As Humanidades para os Oceanos
É hoje essencial reconhecer os fundamentos ecológicos e materiais das culturas e sociedades, as suas fontes energéticas e alimentares, as formas de coexistência biológica, e a interdependência entre a humanidade e o mundo não humano, particularmente no que diz respeito ao estudo dos oceanos na sua dimensão temporal.
Historiadores marítimos, ambientais e da ciência, arqueólogos, geógrafos, ecocríticos, entre outros investigadores dos campos das humanidades (filosofia, antropologia, estudos culturais, estudos étnicos e de género, estudos literários, estudos religiosos) têm abordado as mudanças e desafios sociais e ambientais distantes ou recentes – como sejam, as perceções e representações de populações marinhas; formas convergentes ou divergentes de interação com o oceano; trocas, extrações, comércio e consumo; património, memória, práticas.
A investigação atual no âmbito das chamadas ‘Humanidades Azuis’ está a mostrar como a integração de dados históricos acrescenta informação à nossa visão sobre processos oceânicos e práticas humanas em relação aos mares. As sociedades dependeram historicamente e foram moldadas pelos organismos marinhos e seus ecossistemas, através dos quais foram construídas relações a nível ecológico e cultural ao longo de milénios. Estas interações mútuas asseguraram a subsistência dos seres humanos e a capacidade de resiliência das sociedades baseadas numa utilização sustentável dos oceanos, mas também causaram impactos profundos na composição, estrutura e função dos ecossistemas devido à sobre-exploração, conduzindo igualmente a uma degradação do habitat e extinção de espécies. Os níveis pré-industriais de extrações de recursos vivos marinhos estão a ser revelados em cada vez maior detalhe, e revelam impactos maiores do que os anteriormente antecipados.
É fundamental os seres humanos (dos indivíduos às sociedades) como atores ecológicos e os seres não-humanos como agentes históricos, e promover o desenvolvimento integrado do conhecimento sobre os sistemas oceânicos com base nestas premissas. Os quadros inter e transdisciplinares são essenciais, e os esforços de colaboração entre o meio académico e a sociedade civil, incluindo grupos vulneráveis com conhecimentos ancestrais sobre sistemas oceânicos e costeiros passados, serão decisivos para a nossa compreensão global, inclusiva e equitativa dos sistemas oceânicos integrados de natureza-cultura.

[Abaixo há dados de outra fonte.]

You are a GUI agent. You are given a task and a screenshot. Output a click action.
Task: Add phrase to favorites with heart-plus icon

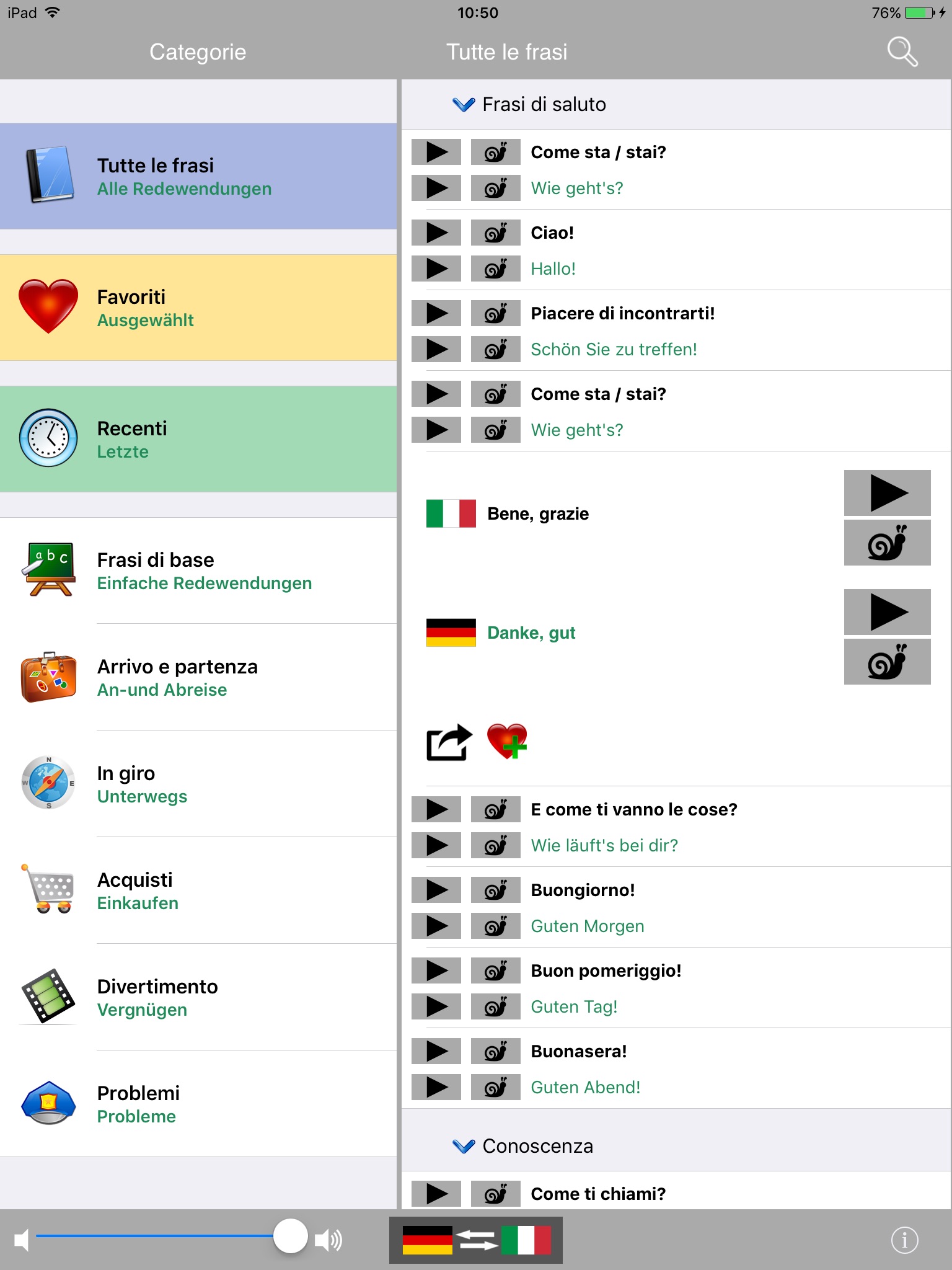(507, 741)
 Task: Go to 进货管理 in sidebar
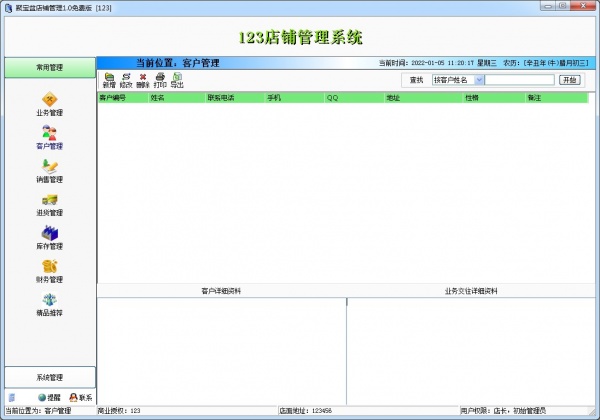tap(49, 203)
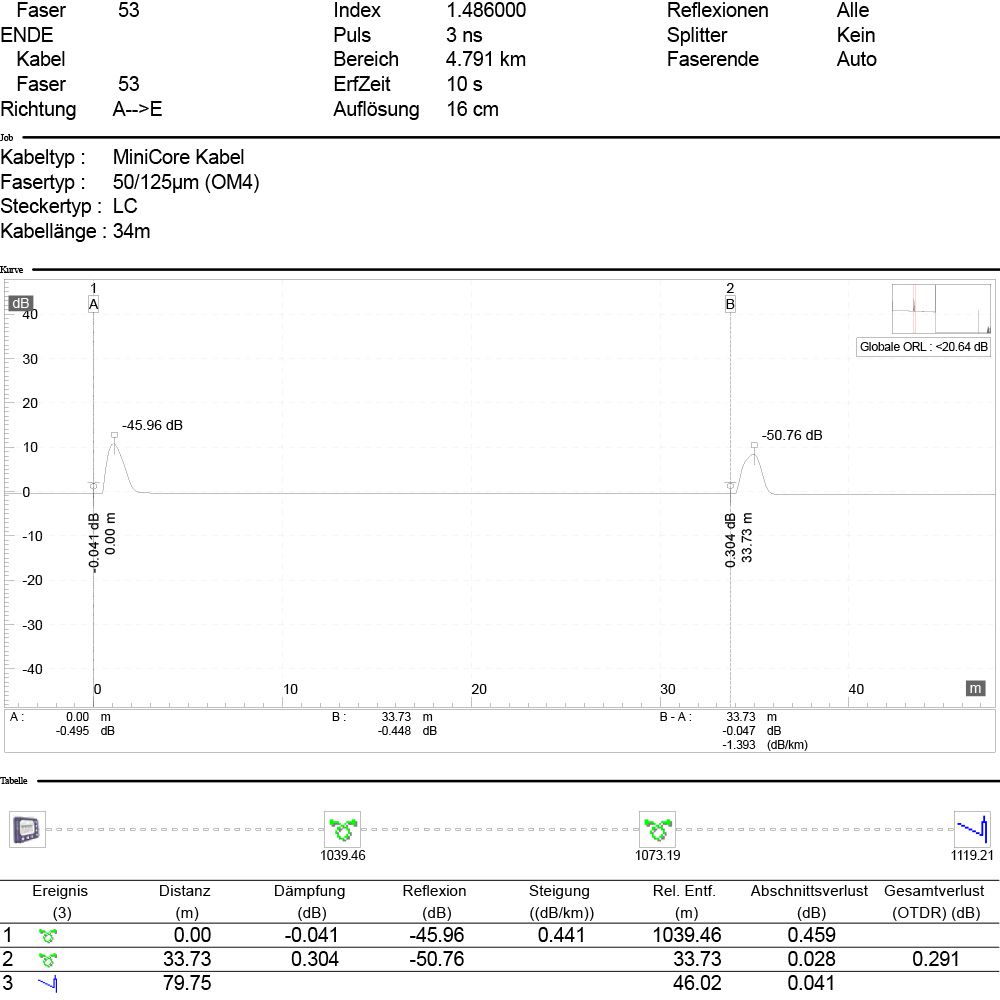This screenshot has height=1000, width=1000.
Task: Click the event 3 fiber end icon in table
Action: pyautogui.click(x=47, y=984)
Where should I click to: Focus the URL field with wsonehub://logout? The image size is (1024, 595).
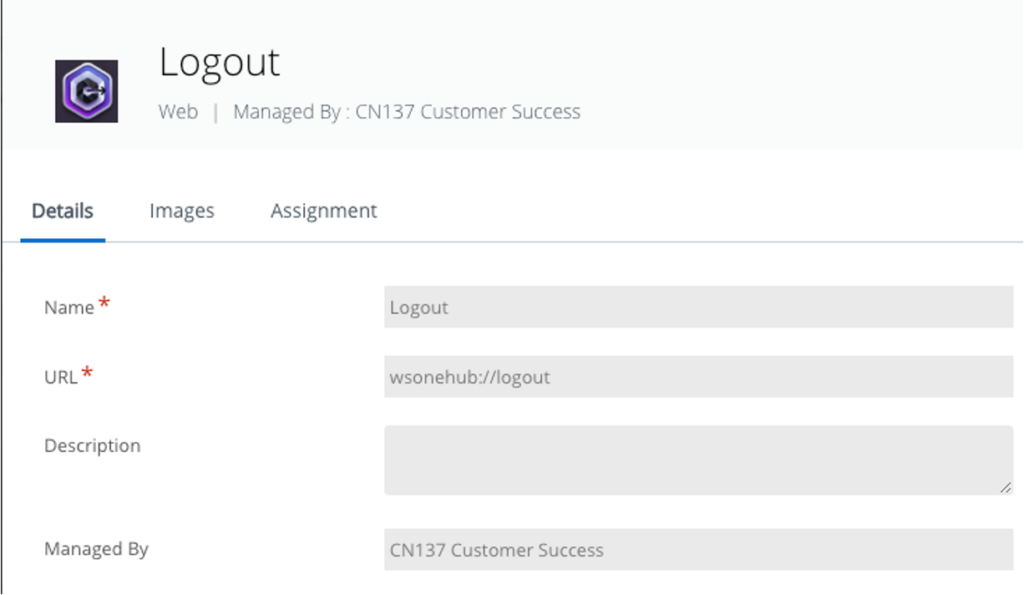[x=698, y=377]
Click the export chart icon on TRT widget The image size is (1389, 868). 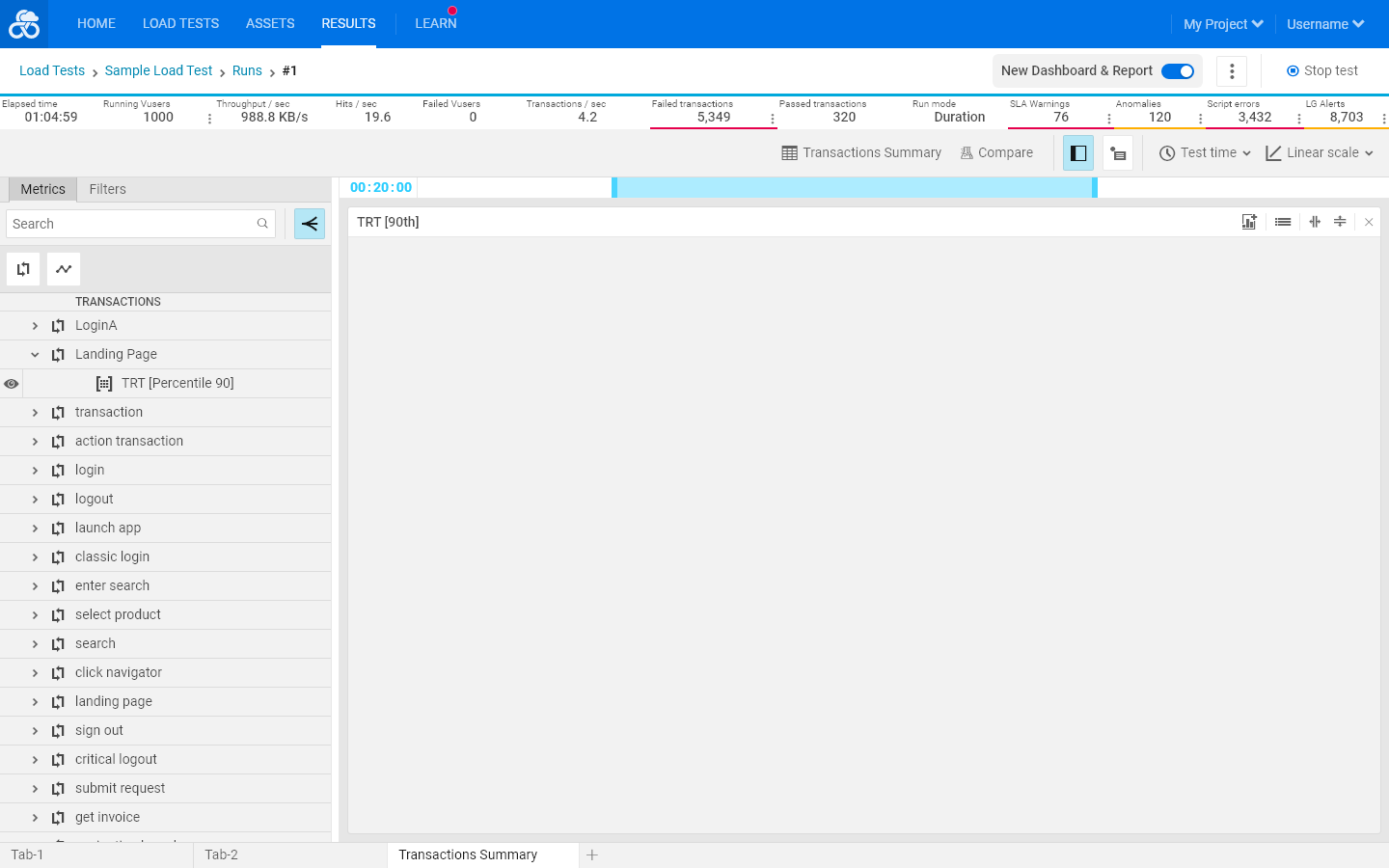(x=1249, y=222)
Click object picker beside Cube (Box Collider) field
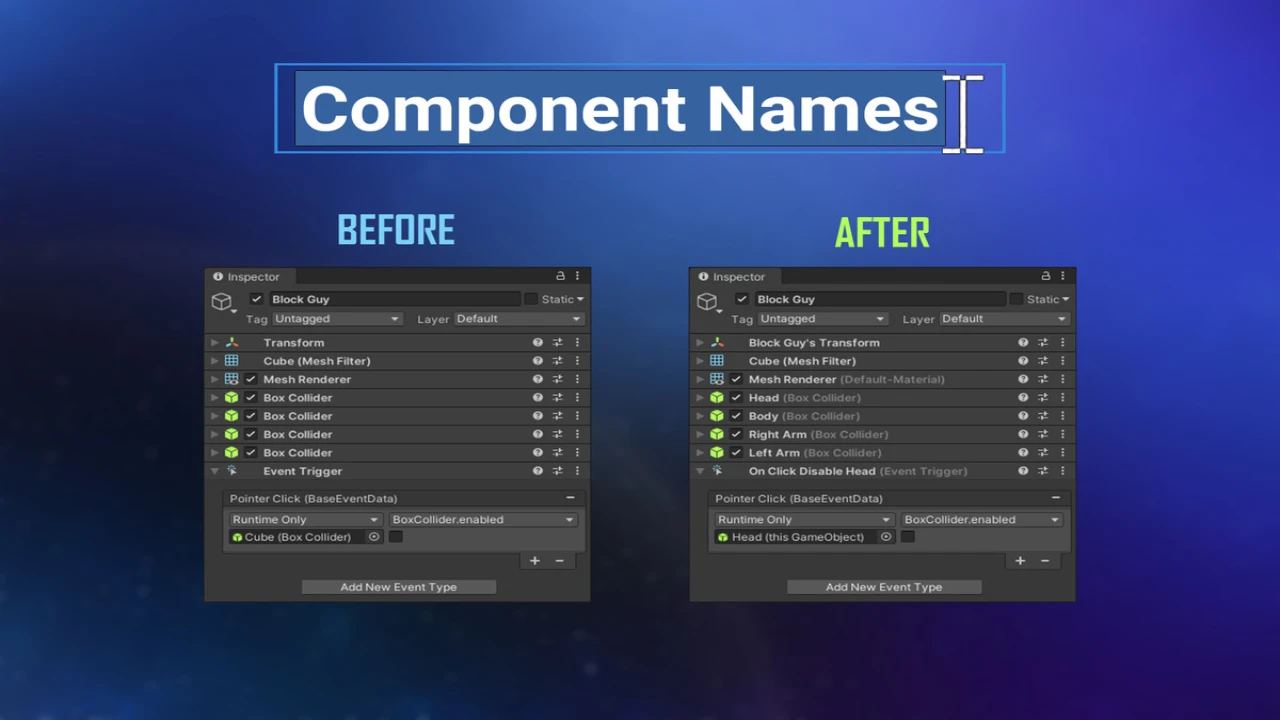1280x720 pixels. click(x=374, y=537)
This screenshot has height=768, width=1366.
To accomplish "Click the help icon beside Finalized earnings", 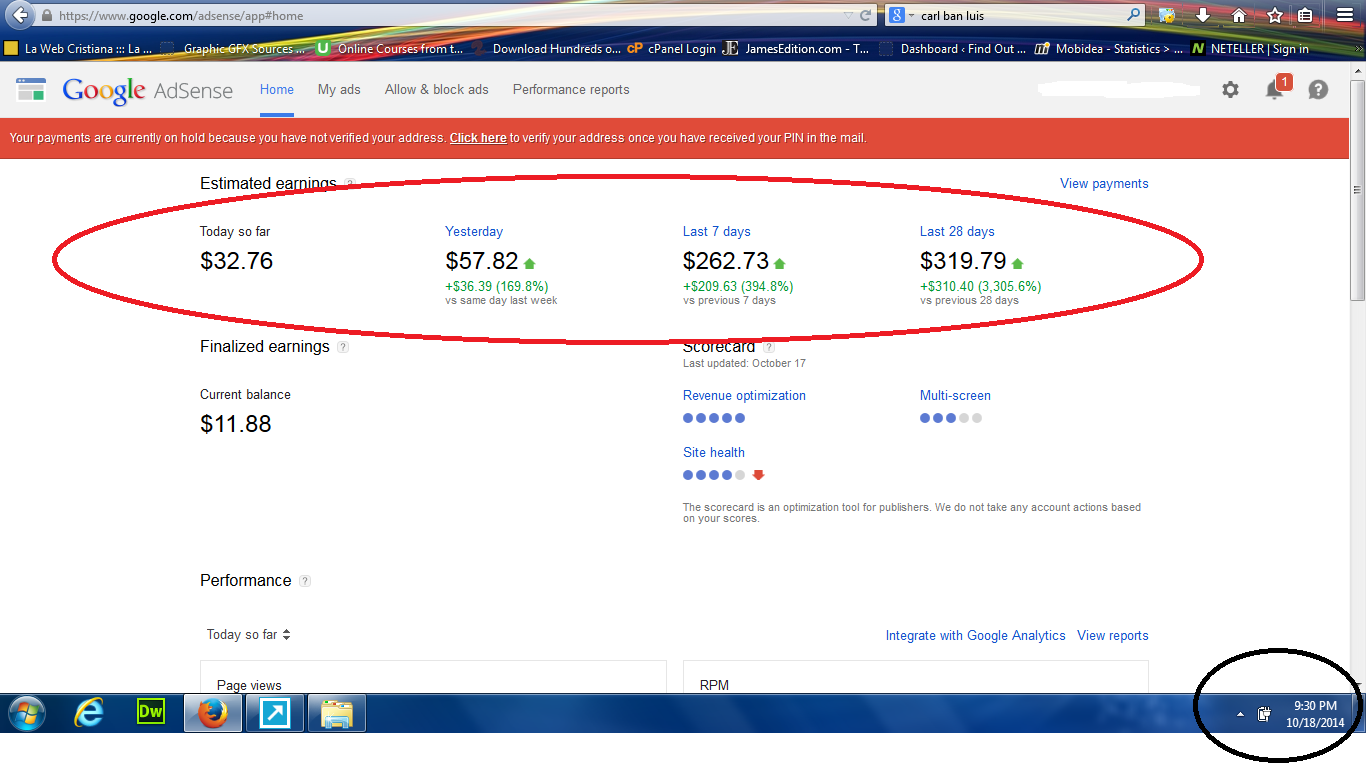I will pos(343,347).
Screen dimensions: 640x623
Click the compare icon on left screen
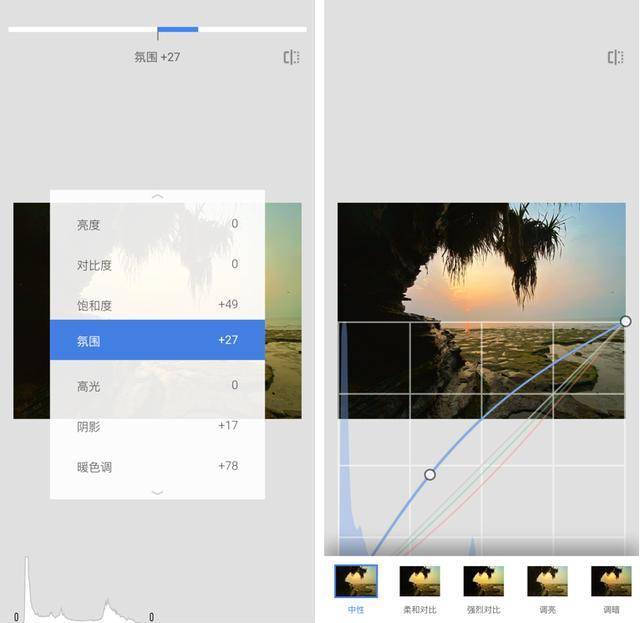pyautogui.click(x=291, y=57)
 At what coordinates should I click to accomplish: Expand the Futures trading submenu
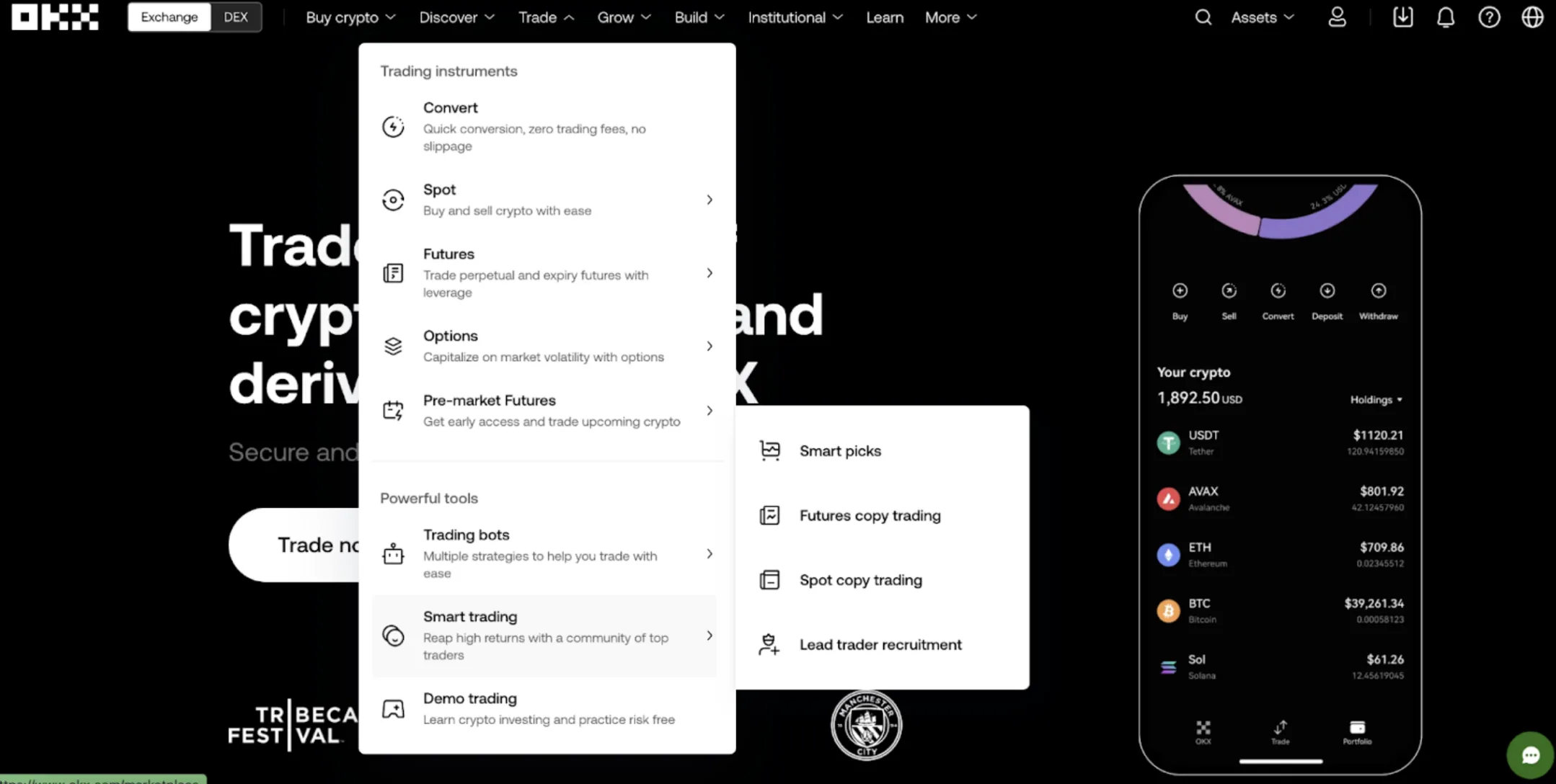point(709,272)
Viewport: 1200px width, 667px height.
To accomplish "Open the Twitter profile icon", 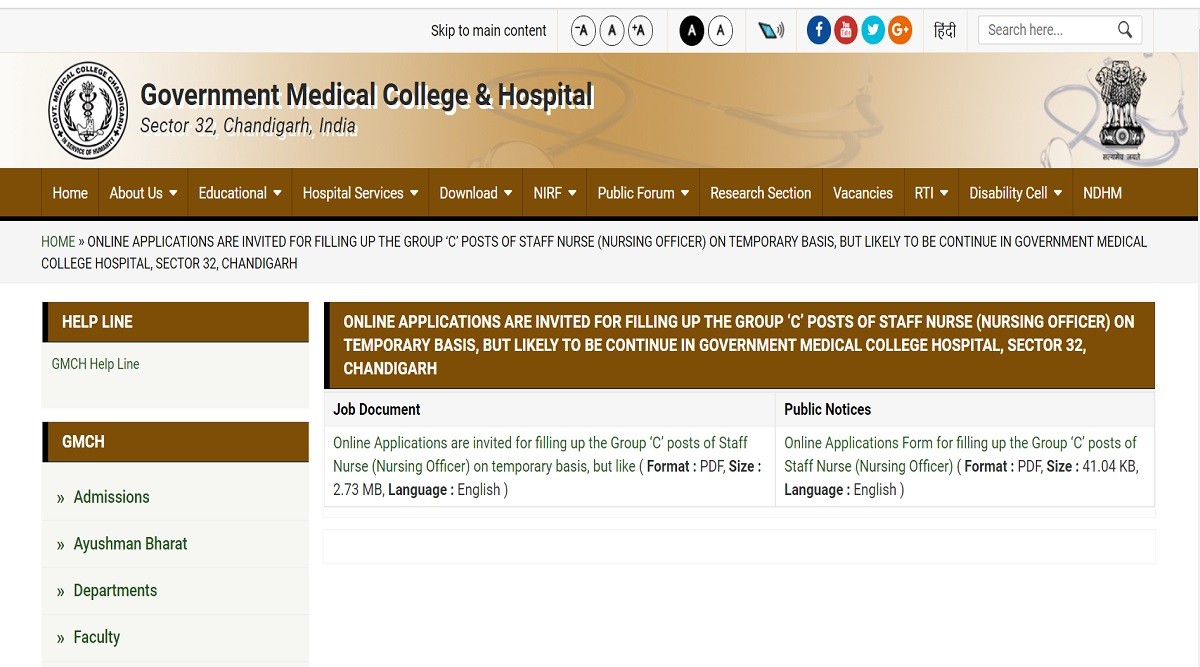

No âmbito de vários projetos e iniciativas globais, nova informação quantitativa apoiada no conhecimento dos fatores ecológicos e culturais e suas consequências, mas também de contextos históricos, será produzida. Esta investigação recorre à análise de fontes históricas escritas, iconográficas e cartográficas para identificação de espécies marinhas e a sua utilização por sociedades humanas. Assim, estes dados globais, em larga escala e de acesso aberto, permitirão ainda a identificação de paradigmas históricos sobre o passado, o estado atual e futuro da saúde e equilíbrio dos oceanos.
A promoção do estudo de sistemas sócio-ecológicos, abordando as dimensões políticas relevantes para uma ciência integrada, trabalhando no sentido de incluir dimensões humanas, transculturais, trans-cronológicas e multidisciplinares, permite o envolvimento com vários intervenientes sociais, nomeadamente no âmbito da Década dos Oceanos. A construção de um mundo mais inclusivo, equitativo, justo e sustentável requer reciprocidade e inclusão entre o meio académico e as diversas comunidades, e entre todas as criaturas que coexistem na biosfera. Assim, dizemos que as humanidades são verdadeiramente relevantes e que é essencial que a investigação deste domínio académico seja reconhecida como tendo um papel central na abordagem à ciência do e para os oceanos, e dos esforços futuros de produção de conhecimento, conservação e literacia para os oceanos.